The asymptotic freedom of QCD was discovered in 1973 by David Gross and Frank Wilczek, [1] and independently by David Politzer in the same year. [2] For this work all three shared the 2004 Nobel Prize in Physics. [3]
Asymptotic freedom in QCD was discovered in 1973 by David Gross and Frank Wilczek, [1] and independently by David Politzer in the same year. [2] The same phenomenon had previously been observed (in quantum electrodynamics with a charged vector field, by V.S. Vanyashin and M.V. Terent'ev in 1965; [4] and Yang–Mills theory by Iosif Khriplovich in 1969 [5] and Gerard 't Hooft in 1972 [6] [7] ), but its physical significance was not realized until the work of Gross, Wilczek and Politzer, which was recognized by the 2004 Nobel Prize in Physics. [3]
Experiments at the Stanford Linear Accelerator showed that inside protons, quarks behaved as if they were free.

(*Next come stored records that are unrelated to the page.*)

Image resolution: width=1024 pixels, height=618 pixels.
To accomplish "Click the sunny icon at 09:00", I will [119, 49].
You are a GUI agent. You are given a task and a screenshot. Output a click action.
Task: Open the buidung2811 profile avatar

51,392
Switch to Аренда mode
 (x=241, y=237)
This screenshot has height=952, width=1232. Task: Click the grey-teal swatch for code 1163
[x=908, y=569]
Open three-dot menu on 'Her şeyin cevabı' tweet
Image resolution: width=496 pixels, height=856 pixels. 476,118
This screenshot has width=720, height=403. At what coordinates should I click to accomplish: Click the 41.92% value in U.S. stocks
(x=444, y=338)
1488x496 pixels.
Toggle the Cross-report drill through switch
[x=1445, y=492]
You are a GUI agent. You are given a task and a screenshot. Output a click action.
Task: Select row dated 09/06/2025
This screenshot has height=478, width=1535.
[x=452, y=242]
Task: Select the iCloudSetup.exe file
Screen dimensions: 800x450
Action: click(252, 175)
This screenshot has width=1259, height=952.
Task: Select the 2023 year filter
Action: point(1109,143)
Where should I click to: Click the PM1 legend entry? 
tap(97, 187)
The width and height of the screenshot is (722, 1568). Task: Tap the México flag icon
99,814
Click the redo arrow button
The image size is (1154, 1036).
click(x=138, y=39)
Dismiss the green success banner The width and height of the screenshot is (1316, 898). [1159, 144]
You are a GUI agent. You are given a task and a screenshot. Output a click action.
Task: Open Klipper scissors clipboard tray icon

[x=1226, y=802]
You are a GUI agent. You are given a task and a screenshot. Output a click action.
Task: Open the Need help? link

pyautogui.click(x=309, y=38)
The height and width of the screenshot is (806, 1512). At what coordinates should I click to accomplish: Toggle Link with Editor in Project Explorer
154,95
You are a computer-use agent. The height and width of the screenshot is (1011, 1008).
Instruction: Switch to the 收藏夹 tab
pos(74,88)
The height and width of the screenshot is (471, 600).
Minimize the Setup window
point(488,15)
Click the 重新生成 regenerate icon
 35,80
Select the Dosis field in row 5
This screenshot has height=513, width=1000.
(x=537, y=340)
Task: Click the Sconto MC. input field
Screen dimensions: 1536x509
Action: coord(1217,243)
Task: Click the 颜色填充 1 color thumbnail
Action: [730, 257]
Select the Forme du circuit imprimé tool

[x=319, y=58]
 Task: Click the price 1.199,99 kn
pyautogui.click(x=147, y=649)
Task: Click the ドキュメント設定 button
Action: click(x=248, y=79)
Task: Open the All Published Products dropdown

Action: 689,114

This was a great surprise, as many believed quarks to be tightly bound by the strong interaction, and so they should rapidly dissipate their motion by strong interaction radiation when they got violently accelerated, much like how electrons emit electromagnetic radiation when accelerated. [8]
The discovery was instrumental in "rehabilitating" quantum field theory. [7] Prior to 1973, many theorists suspected that field theory was fundamentally inconsistent because the interactions become infinitely strong at short distances. This phenomenon is usually called a Landau pole, and it defines the smallest length scale that a theory can describe. This problem was discovered in field theories of interacting scalars and spinors, including quantum electrodynamics (QED), and Lehmann positivity led many to suspect that it is unavoidable. [9] Asymptotically free theories become weak at short distances, there is no Landau pole, and these quantum field theories are believed to be completely consistent down to any length scale.
Electroweak theory within the Standard Model is not asymptotically free. So a Landau pole exists in the Standard Model. With the Landau pole a problem arises when Higgs boson is being considered. Quantum triviality can be used to bound or predict parameters such as the Higgs boson mass. This leads to a predictable Higgs mass in asymptotic safety scenarios. In other scenarios, interactions are weak so that any inconsistency arises at distances shorter than the Planck length. [10]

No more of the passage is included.